Tranggy
"Here is your food, miss" - the delivery guy from the Vietnamese restaurant I ordered on Seamless Web handed me the plastic bag with a toothless smile. He wore a flurry hat with flaps covering his ears - the one we often fondly called "Russian hat", an oversized coat damp with the first New York snow, but no gloves. I could see clearly his red knuckles and cracked fingers. Outside, on his bike hastily leaned against the black marble wall of 1166 Avenue of the Americas, I saw dangling more plastic bags - he was on his usual delivery routine. But I have never noticed until now: his red sniffing nose, his shivering shoulders, the piercing cold of an indifferent winter in a rather indifferent city.

"Oh... it must be so cold outside." - I said almost apologetically, wishing I had brought more tips down.

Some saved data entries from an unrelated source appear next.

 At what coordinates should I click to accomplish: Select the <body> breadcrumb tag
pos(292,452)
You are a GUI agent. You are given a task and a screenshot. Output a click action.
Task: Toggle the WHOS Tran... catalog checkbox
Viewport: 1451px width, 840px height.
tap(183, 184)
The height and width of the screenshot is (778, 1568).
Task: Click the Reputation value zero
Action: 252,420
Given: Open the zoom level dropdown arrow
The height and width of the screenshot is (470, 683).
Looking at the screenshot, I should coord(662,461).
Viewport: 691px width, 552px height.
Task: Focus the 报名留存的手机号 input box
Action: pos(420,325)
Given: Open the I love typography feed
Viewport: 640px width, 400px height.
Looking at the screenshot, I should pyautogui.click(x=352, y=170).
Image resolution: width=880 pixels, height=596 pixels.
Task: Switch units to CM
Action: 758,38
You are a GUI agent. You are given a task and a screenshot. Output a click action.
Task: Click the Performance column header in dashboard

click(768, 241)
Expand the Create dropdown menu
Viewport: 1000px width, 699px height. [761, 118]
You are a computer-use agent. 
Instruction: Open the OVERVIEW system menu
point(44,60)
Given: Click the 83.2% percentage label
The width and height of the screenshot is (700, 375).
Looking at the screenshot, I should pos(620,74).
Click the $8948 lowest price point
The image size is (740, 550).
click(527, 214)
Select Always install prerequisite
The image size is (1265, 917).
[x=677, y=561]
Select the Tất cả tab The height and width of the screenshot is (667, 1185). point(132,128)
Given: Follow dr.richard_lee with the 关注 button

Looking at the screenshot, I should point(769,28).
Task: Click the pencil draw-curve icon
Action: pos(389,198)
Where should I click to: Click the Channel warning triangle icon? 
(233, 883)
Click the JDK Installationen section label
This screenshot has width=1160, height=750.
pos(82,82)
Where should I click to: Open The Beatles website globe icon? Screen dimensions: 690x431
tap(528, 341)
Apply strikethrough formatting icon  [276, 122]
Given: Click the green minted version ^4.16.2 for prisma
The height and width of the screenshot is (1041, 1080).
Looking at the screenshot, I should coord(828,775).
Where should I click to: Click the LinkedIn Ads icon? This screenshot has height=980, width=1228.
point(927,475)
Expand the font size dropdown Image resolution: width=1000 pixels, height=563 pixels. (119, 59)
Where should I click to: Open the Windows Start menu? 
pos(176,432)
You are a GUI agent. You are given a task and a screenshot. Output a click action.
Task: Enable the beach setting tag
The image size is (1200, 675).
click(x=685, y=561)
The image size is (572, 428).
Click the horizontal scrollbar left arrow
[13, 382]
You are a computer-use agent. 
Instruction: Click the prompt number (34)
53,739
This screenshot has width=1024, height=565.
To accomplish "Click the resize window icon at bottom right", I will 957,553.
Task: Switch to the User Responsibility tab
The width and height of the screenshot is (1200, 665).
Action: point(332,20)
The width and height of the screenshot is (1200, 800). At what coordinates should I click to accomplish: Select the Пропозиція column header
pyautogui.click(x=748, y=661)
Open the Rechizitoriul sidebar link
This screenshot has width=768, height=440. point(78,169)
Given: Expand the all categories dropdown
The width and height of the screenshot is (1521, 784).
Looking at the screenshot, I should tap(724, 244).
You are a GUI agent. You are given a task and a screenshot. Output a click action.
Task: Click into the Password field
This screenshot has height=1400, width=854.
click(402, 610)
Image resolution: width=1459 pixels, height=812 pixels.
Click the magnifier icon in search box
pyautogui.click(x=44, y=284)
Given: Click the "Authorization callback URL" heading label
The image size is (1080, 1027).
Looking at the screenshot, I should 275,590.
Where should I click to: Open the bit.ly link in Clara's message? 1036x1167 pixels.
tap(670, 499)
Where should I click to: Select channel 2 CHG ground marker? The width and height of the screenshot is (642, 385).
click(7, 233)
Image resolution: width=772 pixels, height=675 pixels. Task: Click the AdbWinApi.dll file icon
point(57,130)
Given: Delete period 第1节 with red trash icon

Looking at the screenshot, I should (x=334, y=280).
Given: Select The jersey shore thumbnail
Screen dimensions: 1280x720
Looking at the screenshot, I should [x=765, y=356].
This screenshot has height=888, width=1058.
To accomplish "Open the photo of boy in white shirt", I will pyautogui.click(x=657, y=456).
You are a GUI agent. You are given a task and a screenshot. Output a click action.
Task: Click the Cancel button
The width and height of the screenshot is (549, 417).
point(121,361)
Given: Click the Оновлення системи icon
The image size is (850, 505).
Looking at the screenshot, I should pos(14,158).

"Yes, cold." - He nodded several times - "These, warm." - and pulled out a cigarette half smoked with a light laugh. I lingered to watch him: as soon as he exited the revolving door, he lighted the half-done cigarette, hunching his shoulders to shield it from the wind and took few satisfying deep puffs. Then he hopped onto the bicycle and pedaled away.

New York seemed to dissolved, and I could suddenly see myself, on a bicycle, wheeling away down the crooked pebble roads of New Orleans one winter night, a delivery girl.

I had to run to the bathroom to cry a little. And I wondered how had I forgotten all about it - my other life - the moment I started earning paychecks and swiping credit cards. Hard times...

Over dinner in the still busy office, I scrolled through my pictures from long long ago, and suddenly wondered what had happened to them - the friends I met and the friends I lost. Oleysha and Ivan, a poor but loving Russian couples from Wisconsin who shared with me their winter coat and home cooked dinner. The two little kids we met in a monastery in Tiksey, India whose hair were full of sand and who fell asleep so easily on the earth. The rich doctor family of Saint Charles residents who were rude and impatient, but kind enough to give me a ride for one and half year of high school. The Jamaican handy man with hope in his eyes, who I later learned has cheated on his wife and ran off to another Bahamas island...

All those people from a long time past which I do not want to relive, but know that it was much more poignant than the life I am now living.

Unless I could make this new, beautiful, comfortable, American-dream life as meaningful as I aspired it to be.

And so I pray - pray you remind me of the more important things worth living for...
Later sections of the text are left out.